La rencontre entre la comédienne et le maître de la kora remonte à 2017 pour les 25 ans de l’Institut supérieur de management (Ism). Une rencontre prédestinée même selon l’artiste aux origines indiennes. «J’ai une mère issue de l’Inde et on parle des âmes dans ma culture. Et vraiment, pour moi, c’est comme retrouver un vieil ami que j’ai laissé quelque part et dans cette vie, je le retrouve», explique Nathalie en parlant de ses liens avec le koriste saint-louisien. «Ablaye jouait de la kora et pendant qu’il jouait, j’ai été complètement saisie et je me suis mise à danser dans un univers où je ne connaissais personne. Je n’ai pas pu résister à la kora et sa façon de jouer de la kora. Ça n’a pas échappé à Amadou Diaw qui nous a proposé de faire ensemble l’ouverture du Forum de Saint-Louis. Ça a été notre première collaboration. J’ai écrit le texte, je le lui ai lu et il a proposé une composition avec ses notes et donc là, on s’est retrouvés des mois après. Depuis cet instant-là, on ne s’est jamais quittés.»

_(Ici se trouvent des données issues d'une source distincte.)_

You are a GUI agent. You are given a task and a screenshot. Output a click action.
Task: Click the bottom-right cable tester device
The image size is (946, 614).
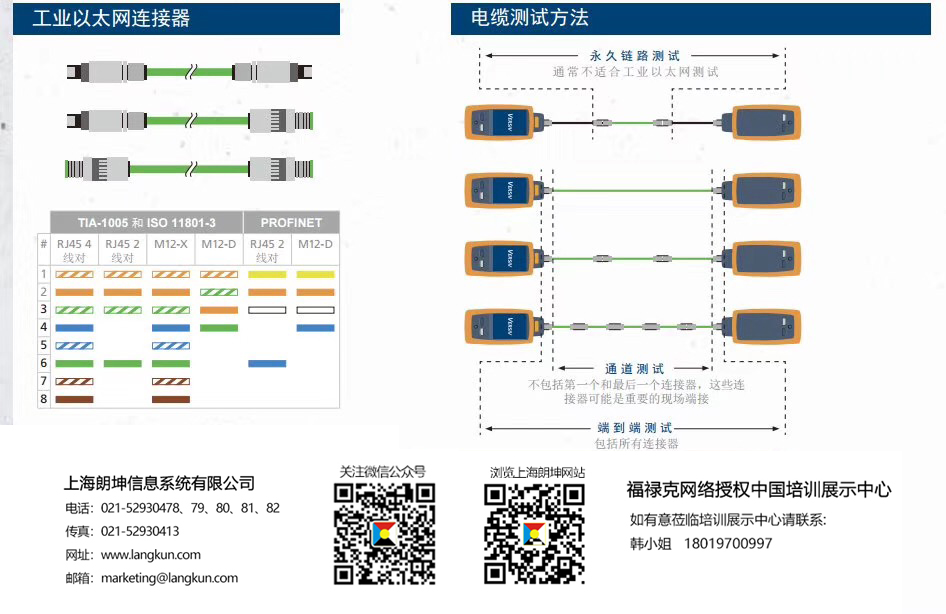767,326
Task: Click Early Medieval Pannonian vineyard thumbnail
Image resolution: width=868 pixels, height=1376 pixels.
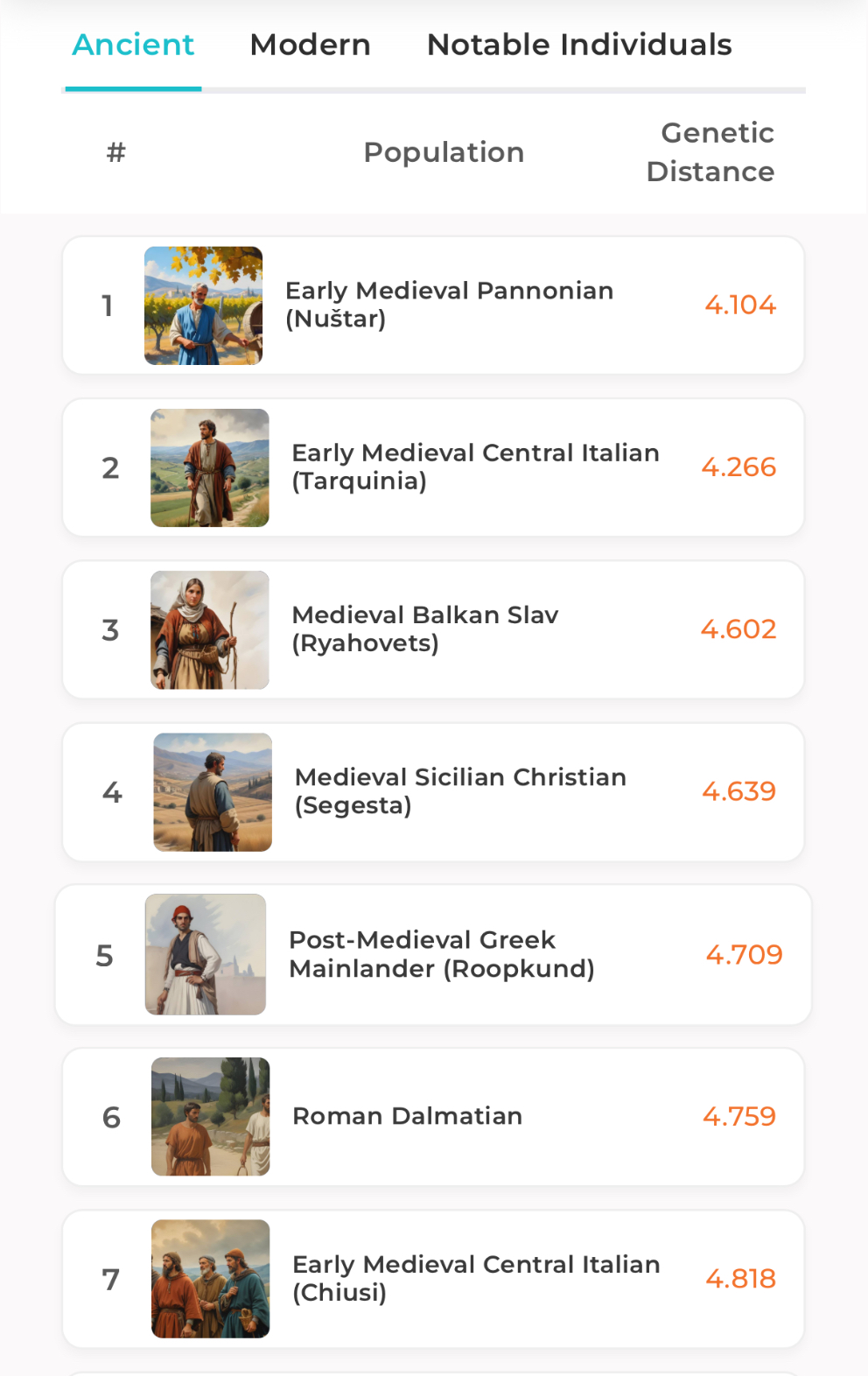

Toute de noir vêtue, Nathalie Vairac est debout à côté du choriste qui, lui, assis, est en grand boubou blanc, chéchia rouge sur la tête. Femme de théâtre et comédienne émérite, Nathalie Vairac maîtrise son espace, distille ses gestes avec art. Sous la lumière des projecteurs, les deux artistes profitent d’une complicité de la nature. Au plus fort des déclamations, le bruit soudain d’une vague se fracassant sur les rochers, vient participer à une célébration du pouvoir éternel de la terre. Après quelques minutes de silence, comme sorti d’une transe, le public se met à applaudir et les notes joyeuses de la kora reprennent comme une nouvelle naissance. Les deux artistes partagent un univers, mais aussi les mêmes préoccupations quant au monde dans lequel nous vivons. Les douze titres de cette «œuvre hybride et unique en son genre», évoque des thématiques de son temps : racisme, identité, guerre, amour, etc. «Ablaye Cissokho n’est pas simplement mon partenaire artistique, c’est mon ami, c’est mon frère, mon cousin… Et ça facilite la direction artistique parce que tout à coup, il y a une harmonie et quelque chose d’important qui est l’écoute. On n’a pas de discussions. On ne créée que des complémentarités. Il va proposer quelque chose, il a une idée, j’ai une idée, on ne va pas dire non, pas ça. On va toujours regarder comment c’est faisable. Parce que si cette idée émerge, chez lui ou chez moi, c’est qu’elle a envie d’être là», explique Nathalie Vairac sur le processus de création. Mais l’improvisation, dit-elle, occupe une large place. Au bout de plus d’une heure de spectacle, c’est une improvisation qui vient consolider le lien et la rencontre de ces deux univers. «Nous nous sommes rencontrés à Saint-Louis il y a déjà quelques années. L’im­pro­visation, c’est l’endroit de notre lien», indique Nathalie Vairac. Dans ce moment d’improvisation où les mots volent partout et vont dans tous les sens, le dialogue entre les deux est naturel. Il s’impose. C’est toute la substance de cet album qui n’est pas un «ovni» comme le désigne Nathalie Vairac, mais quelque chose de profond qui remue l’âme et qui fait réfléchir.